Why Wal-Mart And Other Retail Chains May Not Fix The Food Deserts
Earlier this month, Wal-Mart trumpeted that it had beaten a goal it set five years ago: to open at least 275 stores in food deserts by 2016. That targeted expansion into "neighborhoods without access to fresh affordable groceries" came as part of the retailer's "healthier food initiative," lauded by — and launched with — First Lady Michelle Obama in 2011. Wal-Marts have been popping up in lower-income urban areas where grocery stores are scarce ever since.
But new research suggests that plugging food access holes with big box stores may not lead to healthier habits. According to a study just published online in the American Journal of Preventive Medicine, Americans' junk food calories increasingly come from big box stores rather than traditional grocers.
The share of calories from packaged food products purchased at mass merchandisers, convenience stores and warehouse clubs nearly doubled from 2000 to 2012, rising from 23 percent to 40 percent, according to an analysis of Nielsen Homescan data by University of North Carolina researchers. That increase was almost entirely driven by a loss in packaged food sales at grocery stores, whose share of those sales dropped from 69 to 51 percent over the same period. ("Packaged food products" here means processed and shelf-stable foods, including snacks, soda and desserts.)
What's more, the packaged foods people bought at big box and convenience stores were, on average, higher in sugar, sodium and saturated fat than those bought at traditional grocers, the researchers found.
The problem, says Dalia Stern, a researcher at the Carolina Population Center and lead author of the study, is that big box stories sell plenty of junk along with healthy options — and shoppers don't necessarily go for the latter.
"We can't assume that because a store is bigger and stocks healthy and unhealthy products, that [people] are going to choose the healthy products," says Stern.
While that's particularly true at places like Wal-Mart, other food retailers aren't off the hook, either. Other 2011 Homescan data in the AJPM study indicated that produce purchases top out at grocery stores: about 6 to 12 percent of shoppers' budgets. Shoppers at big merchandisers and warehouse clubs, by comparison, spent 4 and 2 percent of their food bill on fruits and vegetables, respectively.
Stern's findings about junk food purchases at big box stores adds weight to other research on large-scale retailers' impact on our diet. In January, a report from researchers at the National Bureau of Economic Research suggested that the density of supercenters like Walmart played a key role in increasing the rate of obesity in the U.S.
Even so, says Stern, "it might not necessarily be the type of store that is really driving what people are purchasing." Instead, she noted, it could be a mix of consumer preference and junk food simply outnumbering — and out-marketing — the healthy stuff.

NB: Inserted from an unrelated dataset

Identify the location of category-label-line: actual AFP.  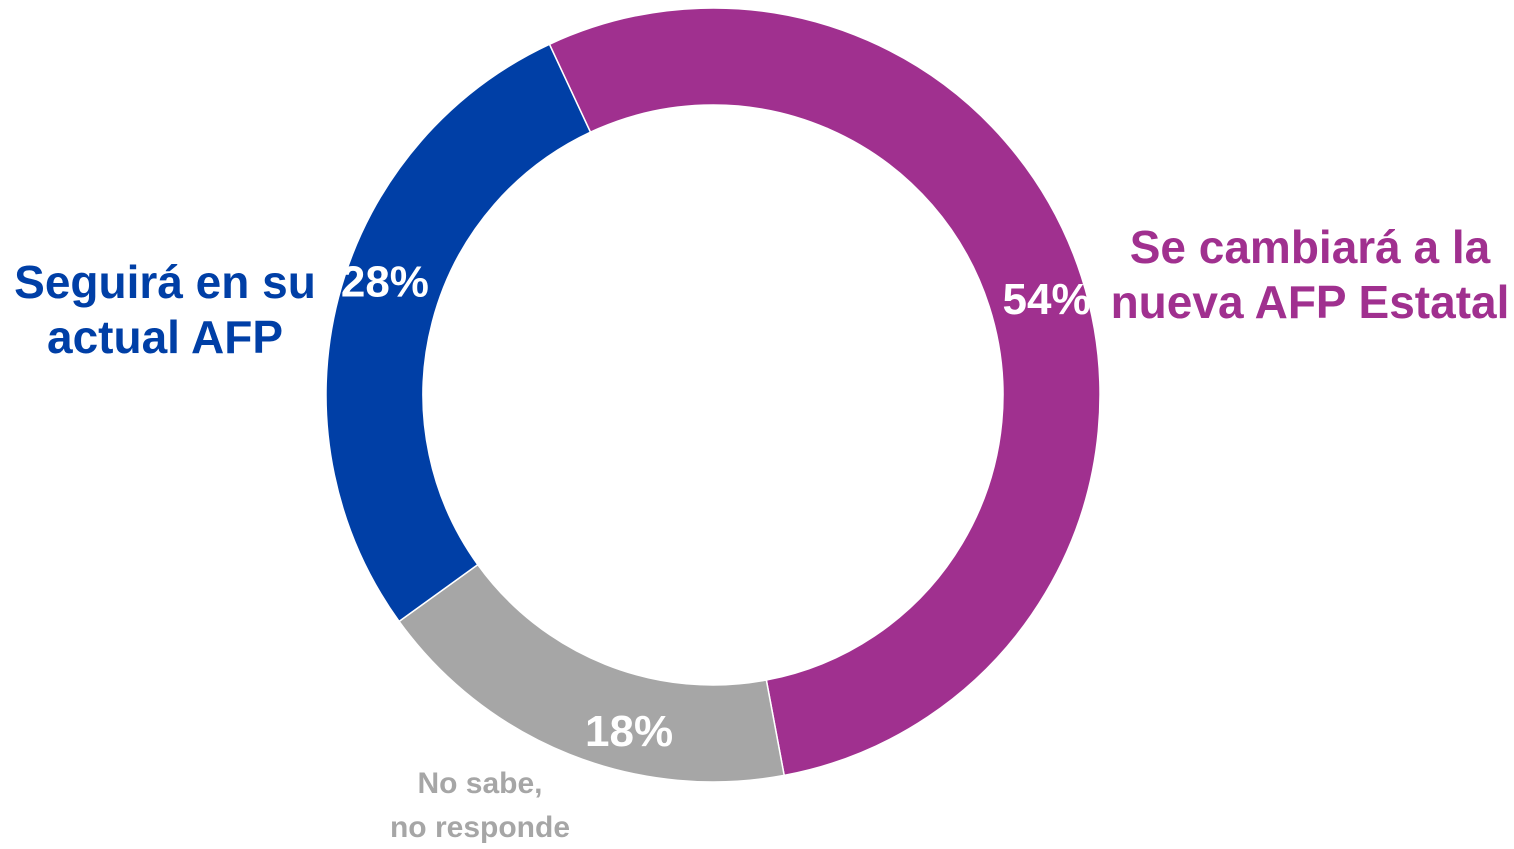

That's not to say that having a grocery store nearby is irrelevant to health, caution public health advocates. "Access is not a silver bullet," Allison Hagey, associate director of PolicyLink, a public policy organization, tells The Salt. Instead, she says, changing people's diets is a problem of "both manufacturers and working with consumers. You need to have access in order to have healthy food," she says. But "telling someone 'kale' without telling them what to do with it is really hard."
The only retail outlet where produce sales outstrip packaged foods may be the farmer's market. But consider how many Americans are actually eating from there. While there are now about 8,700 farmers markets in the U.S. – quadruple what we had 20 years ago — , the share of sales attributed to them (along with wholesalers and processors) was just under 6 percent in 2014.
Compare that to the boom in big box stores: From 1994 to 2015, Wal-Mart went from having 68 supercenters, the store format that includes grocery departments, to 3,288. All combined, supercenters (think Target's grocery division) made up 17 percent of grocery sales last year, according to the USDA, while plain old supermarkets and grocers made up another 64 percent.
So how can all these stores do more to help people be healthy? Stern and her colleagues write that they need to "stock and promote purchases of more healthful products at better prices relative to less healthful foods."